I recommend you create a separate account for running Apache service(s). This is required to access network resources via Apache.
- Create a normal domain user account, and be sure to memorize its password. Make sure it is a member of Users group. Don’t make it a member of any high privileged group like Administrator.
- Grant the newly-created user a privilege of Log on as a service and Act as part of the operating system. You can do this by going to Control Panel > Administrative Tools > Local Security Policy > Local Policies > User Rights Assignment. Look for Log on as a service and Act as part of the operating system entries from the list, open it, and add the newly created user to it.
- Confirm that the created account is a member of the Users group.
- Grant the account read and execute (RX) rights to all document and script folders.
- Grant the account change (RWXD) rights to the Apache logs directory.
- Grant the account read and execute (RX) rights to the httpd.exe binary executable.
- Stop Apache by going to Control Panel > Administrative Tools > Services.
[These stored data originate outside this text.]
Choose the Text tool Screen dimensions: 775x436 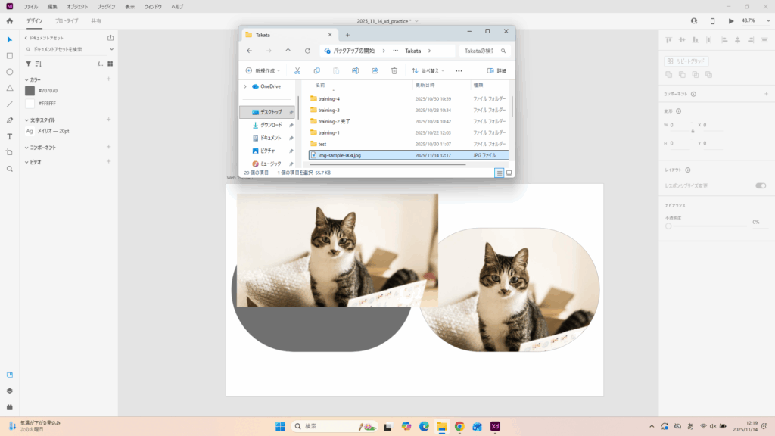click(10, 136)
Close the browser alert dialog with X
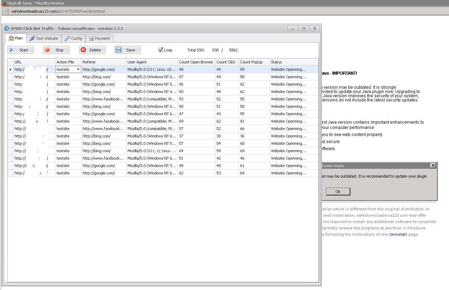The width and height of the screenshot is (449, 290). click(x=433, y=166)
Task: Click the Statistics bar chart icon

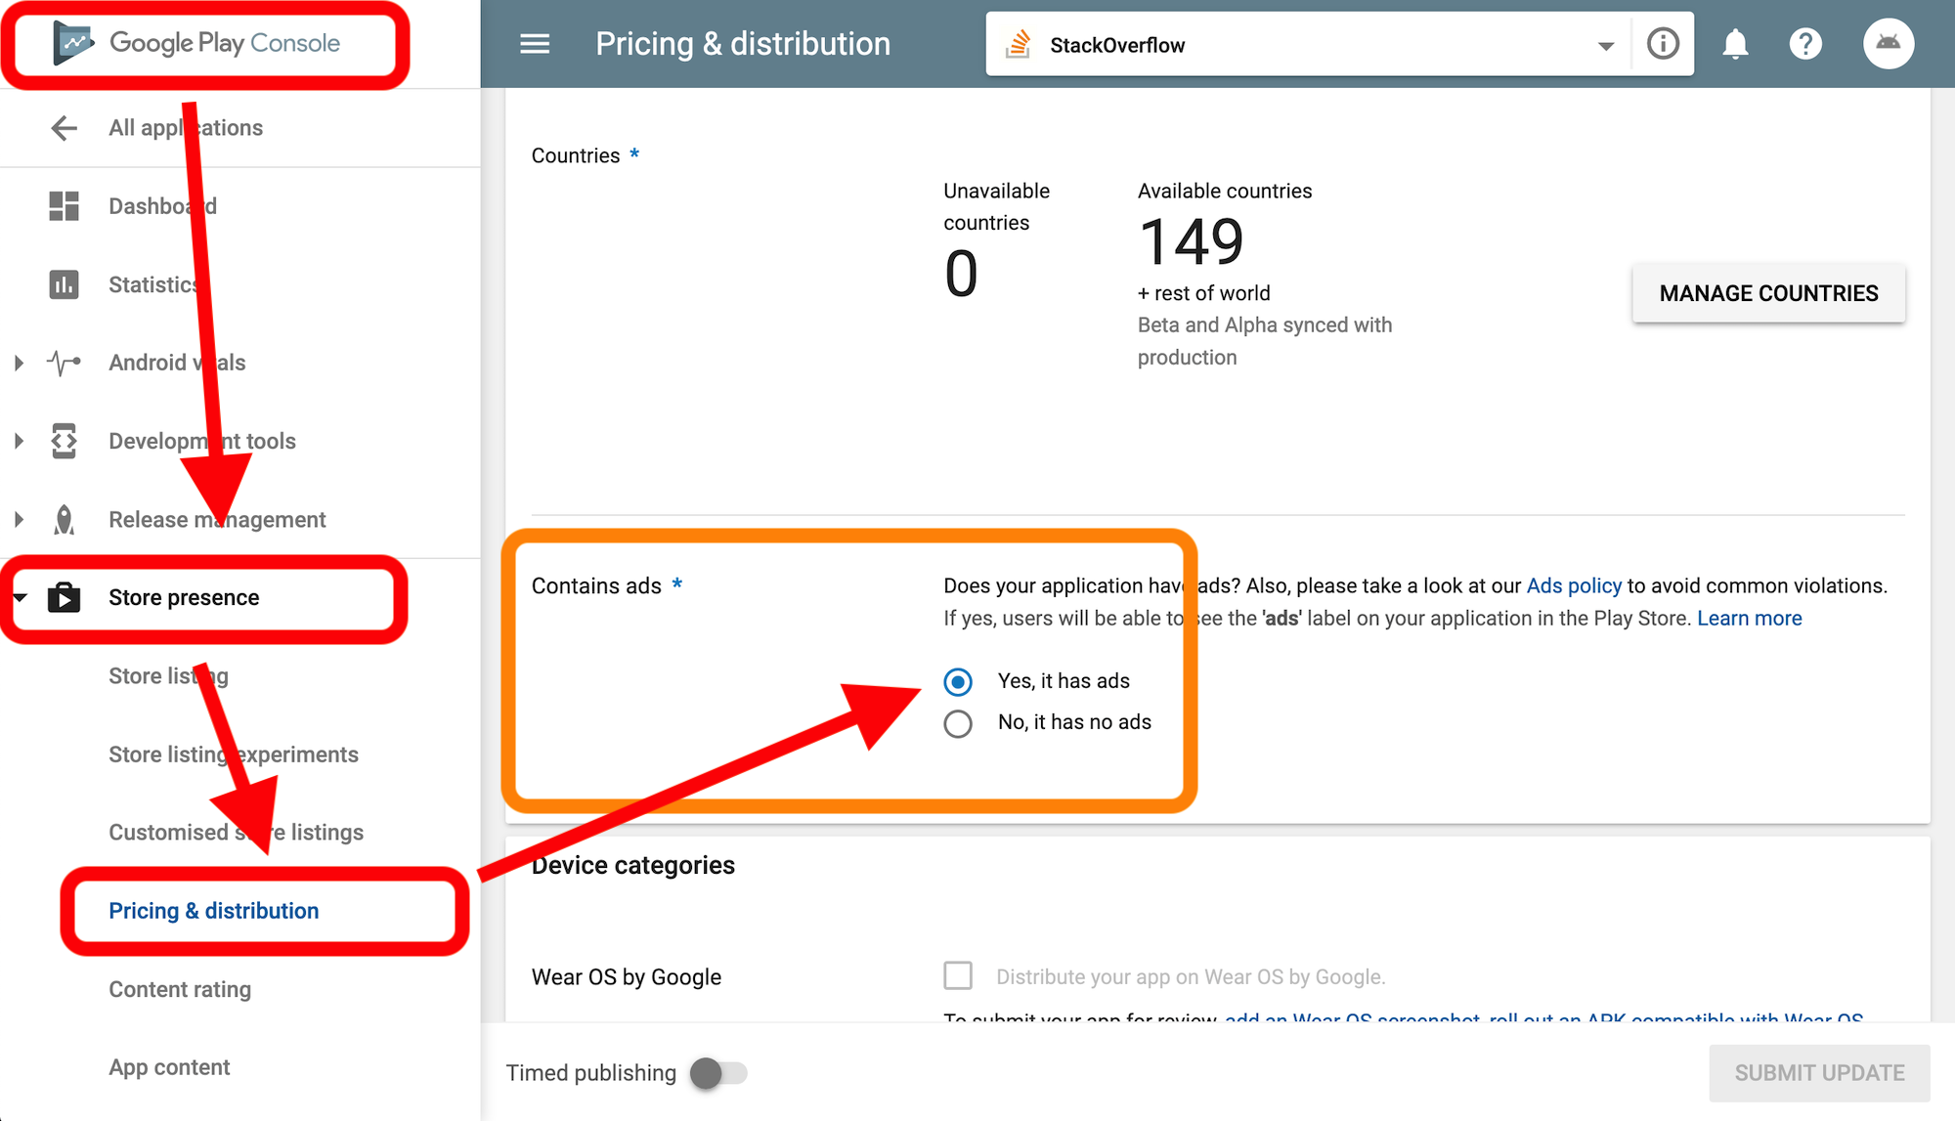Action: point(64,284)
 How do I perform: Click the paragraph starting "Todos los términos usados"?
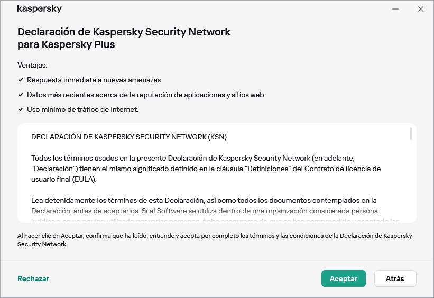[205, 169]
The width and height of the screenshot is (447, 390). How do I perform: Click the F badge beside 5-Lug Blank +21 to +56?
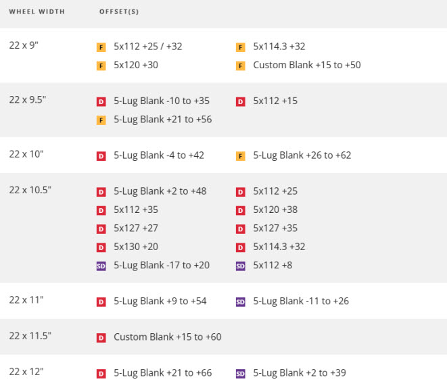(x=101, y=120)
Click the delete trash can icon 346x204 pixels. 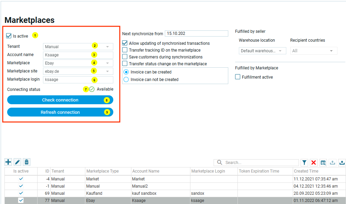27,162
Look for Apache and stop the service.
- Right-click Apache on the list > click Properties. Go to the Logon tab and then configure the account for Apache to run. Be sure to enter the correct username and password.
Using Symbolic Links (symlinks)
An alternate way to use network path is by creating symbolic link by using the mklink command. The general syntax for the command is as follows:
mklink /d <Link> <Target>
Here’s an example:
mklink /d \\hostname\dir C:\some_dir
To know more about these commands on Linux, you can type the
man <command> on the terminal. On Windows, type the
<command> --help at the command prompt. Also, you can go through Apache documentation to learn about the tags in the httpd.conf.